Job => Return everything from "The postgraduate year" down to "German or English)." in the text on Institute Monte Rosa, copied without changes.

Extract provided =>
↓↓↓

Institute Monte Rosa, commonly referred to as Monte Rosa or Monte, is a private, international boarding school, in Montreux, Switzerland.

Overview
Since 1874, Monte Rosa has been offering a wide range of academic programs in both general subject areas and intensive language studies, in a family-like atmosphere conducive to learning. Small classes and personalized instruction designed for optimum results, vital interaction between teachers and students, and principles based on genuine educational value: these are the ingredients that make up a climate in which school life is challenging and invigorating. On-going dialogue and the pleasure of accomplishment fashion the personality of students expected to address tomorrow's realities.

History
The International School Monte Rosa was founded in 1874 by the Essarts family under the name of ‘Institut des Essarts’. At the time, the school was made for girls only, mainly coming from the Netherlands. The school adopted its current name in the 1960s, and Monte Rosa became co-educational in 1964. The Gademann family has been running and leading the international school ever since then.

Academic curriculum

Academic year programs
The academic program of the Anglo-American section is strongly college-preparatory. Students planning to attend American universities are prepared for College Board examinations and receive the high school diploma on successful completion of 12th grade. Specially designed courses are available for entry to business or other colleges.

The postgraduate year offers mature students intensive business, economics and computer studies. The important Department of Business Studies offers a full Trans-Academic program in English:
•Junior and High School (Grades 6-13)
•Cambridge exams, TOEFL, College Board exams
•Diplômes d'etudes en langue francaise DELF
•University-preparatory courses
•Business Studies
•Modern languages: French, German, Spanish, Italian and optional Russian and Chinese (Mandarin)

Short-term holiday courses
At Monte Rosa, even the holidays involve the joy of learning: a special and very popular feature offered by the school is its summer and winter Swiss holidays, "an international lifestyle experience", where students can learn to live with girls and boys from other nations through sports, outdoor activities and language training (French, German or English).

Summer holiday courses (June - August)
A great variety of programs allow students to obtain self-assurance and to understand and appreciate each other. In the morning, students may choose one or two languages and are placed in the various classes according to their previous knowledge. Afternoons are set-aside for active leisure, cultural events and a variety of sports activities.

↑↑↑

Data under study =>
↓↓↓

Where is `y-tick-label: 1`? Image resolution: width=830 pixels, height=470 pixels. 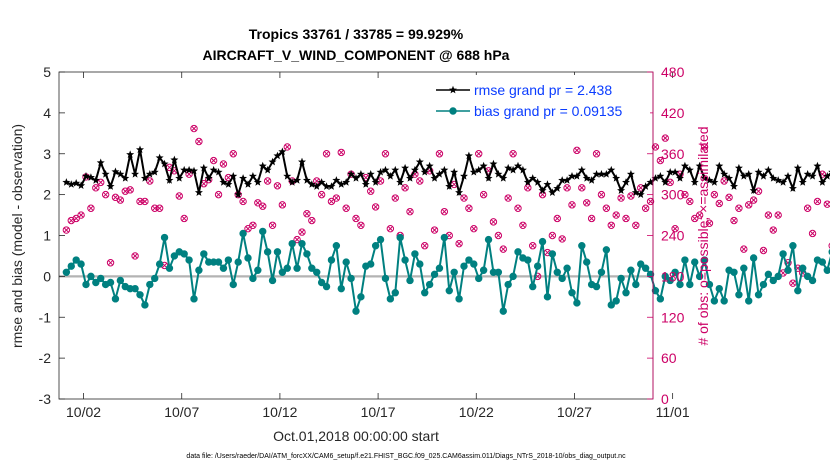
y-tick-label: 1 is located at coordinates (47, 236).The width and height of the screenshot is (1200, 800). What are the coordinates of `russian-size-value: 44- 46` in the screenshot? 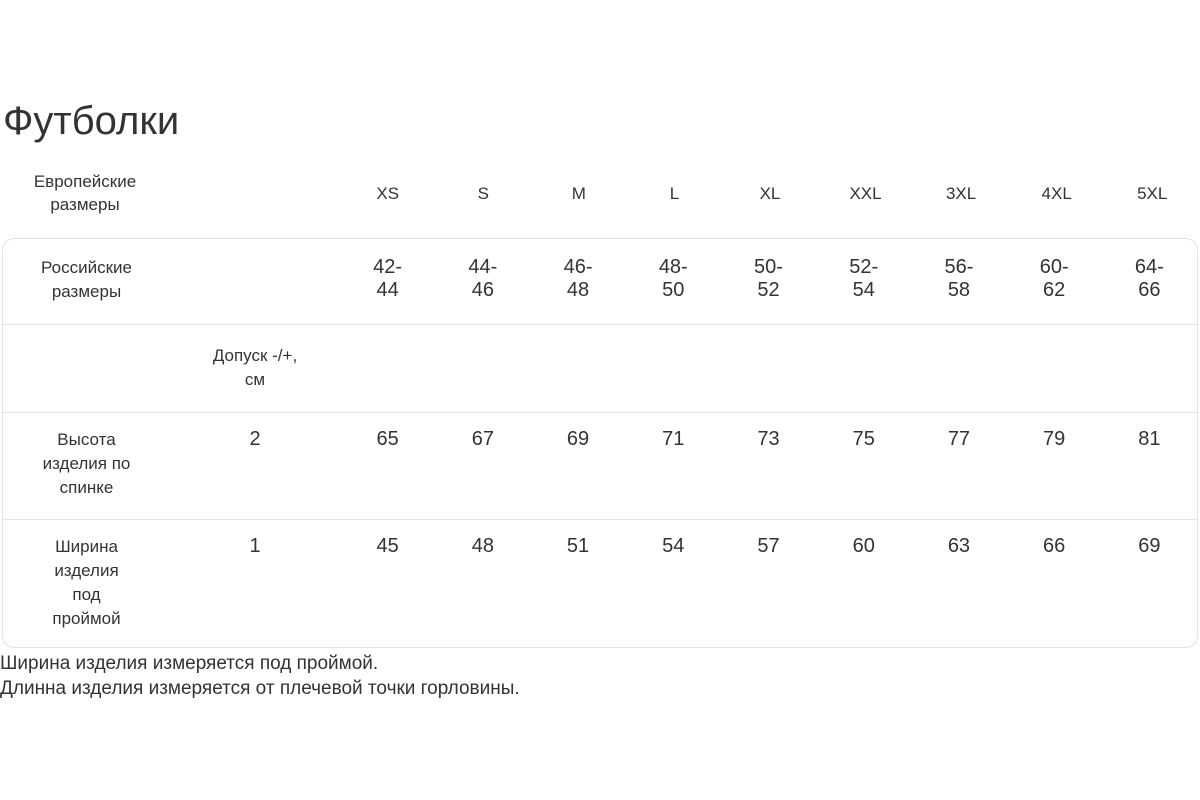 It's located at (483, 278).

↑↑↑
↓↓↓

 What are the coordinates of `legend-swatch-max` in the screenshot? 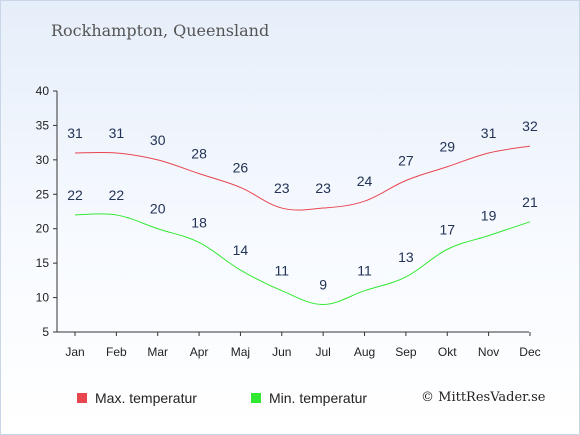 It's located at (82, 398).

↑↑↑

Response for this exercise =>
The postgraduate year offers mature students intensive business, economics and computer studies. The important Department of Business Studies offers a full Trans-Academic program in English:
•Junior and High School (Grades 6-13)
•Cambridge exams, TOEFL, College Board exams
•Diplômes d'etudes en langue francaise DELF
•University-preparatory courses
•Business Studies
•Modern languages: French, German, Spanish, Italian and optional Russian and Chinese (Mandarin)

Short-term holiday courses
At Monte Rosa, even the holidays involve the joy of learning: a special and very popular feature offered by the school is its summer and winter Swiss holidays, "an international lifestyle experience", where students can learn to live with girls and boys from other nations through sports, outdoor activities and language training (French, German or English).